As an artist, maker, and educator, Lizabeth Arum develops project-based curricula that foster innovation and creativity. Liz teaches middle and high school students basic computer skills, programming, and physical computing at Saint Ann’s School in Brooklyn, Her work at the MakerBot Foundation continues her previous role with MakerBot Industries, where she spent two years facilitating teacher networks and helping educators harness the potential of 3D technologies.
MakerBot Industries and NYU-Poly have partnered on several initiatives, and this summer’s BotCamp on campus is the first partnership between NYU-Poly and the MakerBot Foundation.
Project-based learning encourages students to ask thoughtful questions, problem solve, communicate effectively, design with intention, and to iterate on their ideas. These are all important skills to have and to develop regardless of what career path students want to ultimately pursue. It is during the process, rather than through the final product or object where true learning occurs.
In BotCamp, we’re teaching six one-week classes of middle school students, with classes organized around three themes: Light, Sound, and Motion. Our Sound students worked with circuits, designing housings for instruments and amplifiers in 3D, printing those models using MakerBot Replicators, and assembling the finished products. They are sketching, sculpting, soldering, modeling in a virtual environment, and printing—and putting all the pieces together into a finished creation.

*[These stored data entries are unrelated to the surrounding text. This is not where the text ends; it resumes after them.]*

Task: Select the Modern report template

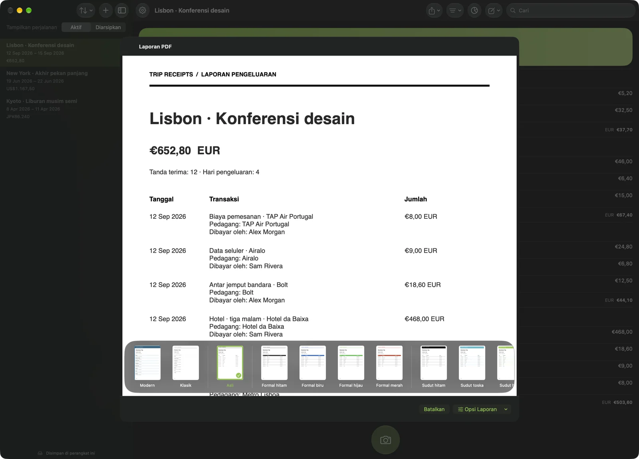Action: pos(147,366)
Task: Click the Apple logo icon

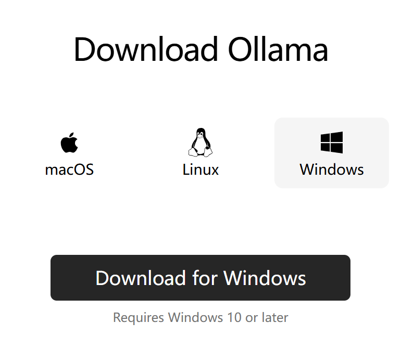Action: coord(69,143)
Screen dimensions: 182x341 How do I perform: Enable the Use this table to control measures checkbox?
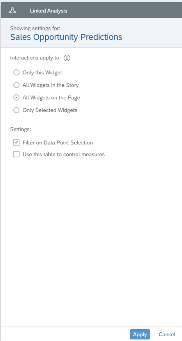pyautogui.click(x=16, y=154)
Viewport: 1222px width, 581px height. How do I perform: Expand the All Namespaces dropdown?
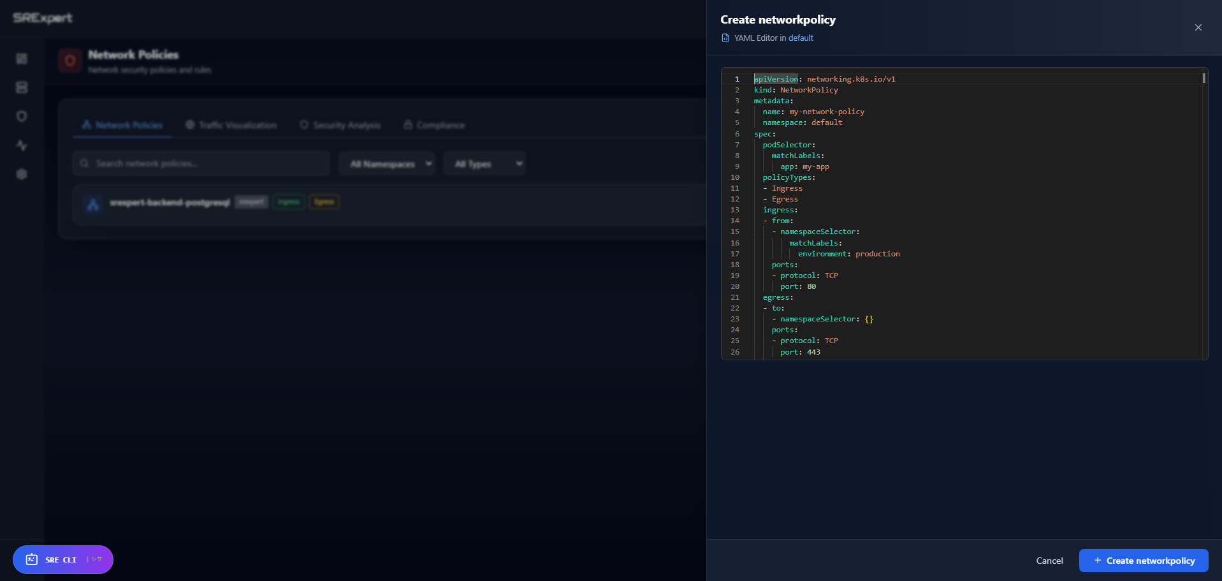[x=387, y=164]
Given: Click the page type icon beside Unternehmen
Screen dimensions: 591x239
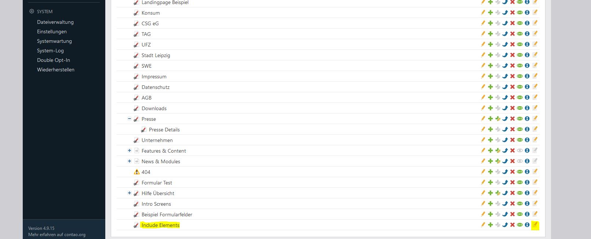Looking at the screenshot, I should coord(136,141).
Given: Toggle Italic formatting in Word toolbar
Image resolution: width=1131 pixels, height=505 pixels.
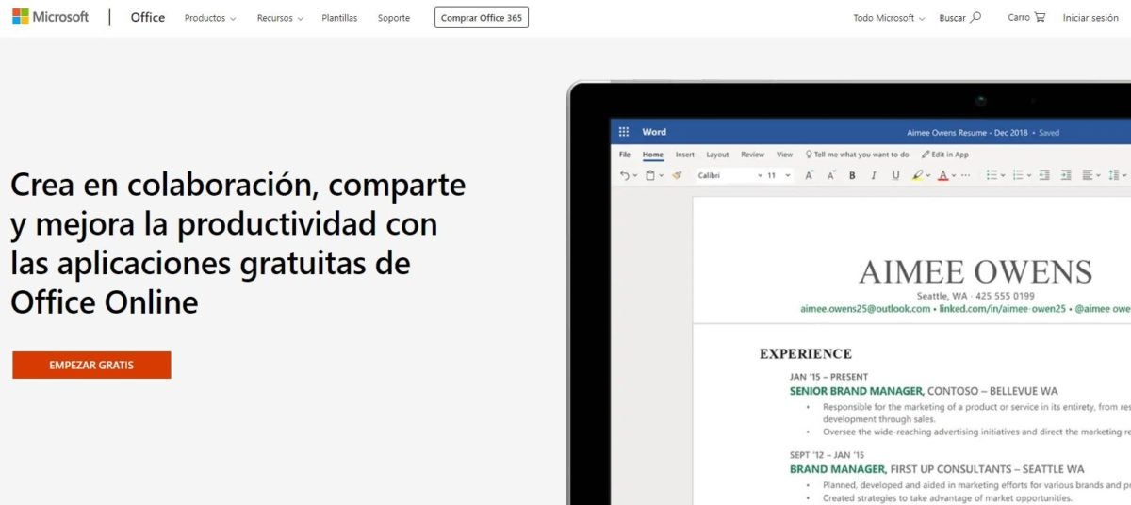Looking at the screenshot, I should 874,175.
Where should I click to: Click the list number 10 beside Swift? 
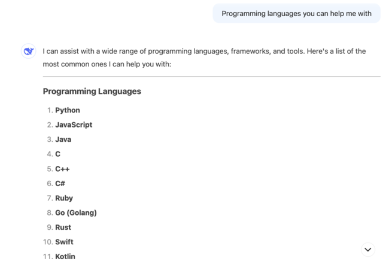(47, 242)
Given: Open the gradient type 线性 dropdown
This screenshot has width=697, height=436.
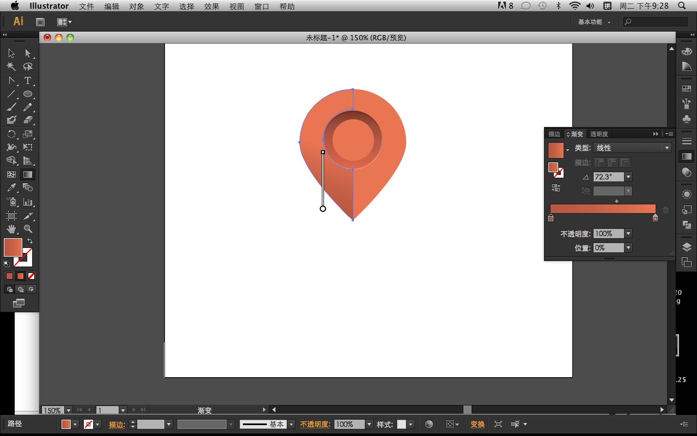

To give the students a taste of many techniques, they’re each working on multiple projects of increasing complexity: a small 3D printed telescoping acoustic amplifier, a noise-box organ with a custom housing, and the week’s final project, an amplifier with custom-designed housing and high- and low-pass filters. The work has not always been easy, but our students have had fun, learning, exploring, and completing each project with a sense of play and purpose. Amazing what can be accomplished in just one week!